Frequently attorneys come to court and end up not fighting the Bank surprisingly,
but rather judges who are worried about their superior court’s assessment
of limitless granting of continuances of sale in foreclosure matter. In
truth however, the Court’s authority to cancel a sale without limitation
is clear where (1) the Plaintiff has filed an independent motion to cancel
a sale and (2) where the case law throughout Florida’s District
Courts have held that when the Mortgagee, such as Plaintiff, is in agreement
or otherwise requesting the sale be cancelled, the Court should not interfere.

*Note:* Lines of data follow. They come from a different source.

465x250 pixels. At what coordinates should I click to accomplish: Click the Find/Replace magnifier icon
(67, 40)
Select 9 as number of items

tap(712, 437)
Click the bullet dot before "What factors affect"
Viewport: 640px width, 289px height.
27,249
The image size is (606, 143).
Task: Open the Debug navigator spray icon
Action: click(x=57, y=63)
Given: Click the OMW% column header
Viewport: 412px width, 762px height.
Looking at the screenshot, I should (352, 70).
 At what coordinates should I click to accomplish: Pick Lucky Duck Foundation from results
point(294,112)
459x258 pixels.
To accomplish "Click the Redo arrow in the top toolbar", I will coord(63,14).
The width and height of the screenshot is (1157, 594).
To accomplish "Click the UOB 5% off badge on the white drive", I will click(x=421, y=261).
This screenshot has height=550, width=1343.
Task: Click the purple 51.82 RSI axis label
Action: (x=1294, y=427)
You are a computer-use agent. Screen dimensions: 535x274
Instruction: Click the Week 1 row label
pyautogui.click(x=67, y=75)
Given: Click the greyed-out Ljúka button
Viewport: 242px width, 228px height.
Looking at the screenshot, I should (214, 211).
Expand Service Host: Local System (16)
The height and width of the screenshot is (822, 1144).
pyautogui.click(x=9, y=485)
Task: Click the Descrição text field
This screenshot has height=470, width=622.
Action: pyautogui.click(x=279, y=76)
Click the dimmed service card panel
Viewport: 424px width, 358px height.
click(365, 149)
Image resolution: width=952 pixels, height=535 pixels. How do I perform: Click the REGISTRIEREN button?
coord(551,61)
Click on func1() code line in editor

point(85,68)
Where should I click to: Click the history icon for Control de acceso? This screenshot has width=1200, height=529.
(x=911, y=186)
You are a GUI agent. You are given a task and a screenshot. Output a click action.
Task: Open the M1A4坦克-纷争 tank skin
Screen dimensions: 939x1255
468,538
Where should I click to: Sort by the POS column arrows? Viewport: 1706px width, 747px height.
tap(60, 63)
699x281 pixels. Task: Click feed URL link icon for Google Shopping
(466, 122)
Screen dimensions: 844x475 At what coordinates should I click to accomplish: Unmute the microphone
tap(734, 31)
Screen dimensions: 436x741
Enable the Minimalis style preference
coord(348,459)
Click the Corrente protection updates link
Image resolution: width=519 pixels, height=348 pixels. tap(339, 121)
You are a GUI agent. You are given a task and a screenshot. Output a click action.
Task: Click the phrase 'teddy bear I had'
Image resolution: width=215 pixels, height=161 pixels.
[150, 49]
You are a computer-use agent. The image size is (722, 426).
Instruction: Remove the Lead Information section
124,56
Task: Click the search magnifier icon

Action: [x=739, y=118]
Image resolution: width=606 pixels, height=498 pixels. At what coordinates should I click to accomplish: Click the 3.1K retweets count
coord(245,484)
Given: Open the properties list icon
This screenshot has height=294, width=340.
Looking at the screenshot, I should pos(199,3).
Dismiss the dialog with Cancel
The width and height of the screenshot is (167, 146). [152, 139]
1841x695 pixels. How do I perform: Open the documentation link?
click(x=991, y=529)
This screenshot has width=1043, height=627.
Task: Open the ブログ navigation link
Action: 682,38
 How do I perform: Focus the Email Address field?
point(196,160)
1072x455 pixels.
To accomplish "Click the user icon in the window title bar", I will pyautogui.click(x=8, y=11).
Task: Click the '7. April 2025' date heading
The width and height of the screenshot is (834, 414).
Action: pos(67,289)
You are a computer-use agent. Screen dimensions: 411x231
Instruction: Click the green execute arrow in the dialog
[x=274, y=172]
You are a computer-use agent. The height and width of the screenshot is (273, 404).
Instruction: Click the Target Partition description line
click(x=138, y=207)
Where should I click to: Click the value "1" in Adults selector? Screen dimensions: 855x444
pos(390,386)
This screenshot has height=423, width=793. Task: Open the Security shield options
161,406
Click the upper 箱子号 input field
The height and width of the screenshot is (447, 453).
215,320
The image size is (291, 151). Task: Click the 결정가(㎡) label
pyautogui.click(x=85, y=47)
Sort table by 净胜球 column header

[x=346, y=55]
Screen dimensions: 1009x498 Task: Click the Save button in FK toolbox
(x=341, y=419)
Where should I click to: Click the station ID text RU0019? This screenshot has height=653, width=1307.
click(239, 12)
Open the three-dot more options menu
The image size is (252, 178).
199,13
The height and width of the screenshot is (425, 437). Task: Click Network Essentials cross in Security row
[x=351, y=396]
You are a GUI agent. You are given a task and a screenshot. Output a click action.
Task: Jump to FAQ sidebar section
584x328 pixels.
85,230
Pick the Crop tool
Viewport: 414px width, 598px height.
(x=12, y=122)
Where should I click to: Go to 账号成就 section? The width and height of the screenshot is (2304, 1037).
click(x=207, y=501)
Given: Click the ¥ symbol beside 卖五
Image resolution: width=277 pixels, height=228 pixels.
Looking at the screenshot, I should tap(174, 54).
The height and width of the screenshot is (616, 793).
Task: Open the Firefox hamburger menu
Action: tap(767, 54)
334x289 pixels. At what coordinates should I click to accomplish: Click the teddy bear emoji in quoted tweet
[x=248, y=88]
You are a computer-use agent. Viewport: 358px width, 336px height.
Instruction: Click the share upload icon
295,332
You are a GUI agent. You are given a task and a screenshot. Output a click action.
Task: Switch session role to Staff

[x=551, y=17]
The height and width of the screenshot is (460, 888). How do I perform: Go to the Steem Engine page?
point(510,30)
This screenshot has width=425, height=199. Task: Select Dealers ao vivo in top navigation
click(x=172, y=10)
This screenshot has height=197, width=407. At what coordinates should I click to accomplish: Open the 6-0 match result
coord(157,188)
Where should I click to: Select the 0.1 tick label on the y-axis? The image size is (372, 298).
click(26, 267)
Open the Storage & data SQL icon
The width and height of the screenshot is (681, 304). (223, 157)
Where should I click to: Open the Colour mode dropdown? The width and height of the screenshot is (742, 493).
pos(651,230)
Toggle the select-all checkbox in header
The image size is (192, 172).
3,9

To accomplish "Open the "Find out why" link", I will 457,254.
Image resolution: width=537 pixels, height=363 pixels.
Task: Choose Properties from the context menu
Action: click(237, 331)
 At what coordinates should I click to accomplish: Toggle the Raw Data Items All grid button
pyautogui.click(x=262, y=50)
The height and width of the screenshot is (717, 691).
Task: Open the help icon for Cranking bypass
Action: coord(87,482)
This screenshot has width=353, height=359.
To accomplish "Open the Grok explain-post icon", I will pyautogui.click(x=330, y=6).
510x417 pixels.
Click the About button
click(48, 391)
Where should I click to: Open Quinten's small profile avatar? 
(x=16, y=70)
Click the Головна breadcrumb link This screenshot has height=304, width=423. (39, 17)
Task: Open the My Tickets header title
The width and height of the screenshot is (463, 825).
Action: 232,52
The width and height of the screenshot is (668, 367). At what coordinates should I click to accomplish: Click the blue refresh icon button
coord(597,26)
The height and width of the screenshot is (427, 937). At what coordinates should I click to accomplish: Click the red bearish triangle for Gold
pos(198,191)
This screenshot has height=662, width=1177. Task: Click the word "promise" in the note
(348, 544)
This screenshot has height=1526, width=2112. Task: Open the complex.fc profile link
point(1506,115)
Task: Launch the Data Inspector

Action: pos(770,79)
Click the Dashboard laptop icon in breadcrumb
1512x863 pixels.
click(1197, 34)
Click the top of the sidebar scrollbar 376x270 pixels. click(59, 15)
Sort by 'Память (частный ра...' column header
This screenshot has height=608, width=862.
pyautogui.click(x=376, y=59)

See Firstbank Puerto Rico v. Othon, No. 4D15-583, 2015 WL 1813996, at *1 (Fla. 4th DCA. 2015) (holding that
continuances or cancellations shall not occur
without the express consent of the Mortgagee) (emphasis added);
Wells Fargo Bank, N.A. v. Lupica, 36 So. 3d 875, 876-77 (Fla. 5th DCA 2010).
The Courts have held time and time again that “foreclosures are equitable
proceedings under Florida law and settlements between litigants are favored.”
Id. The Courts have gone as far to say that when a trial court denies unopposed
motions, it outright “flies in the face of these [equitable] principles”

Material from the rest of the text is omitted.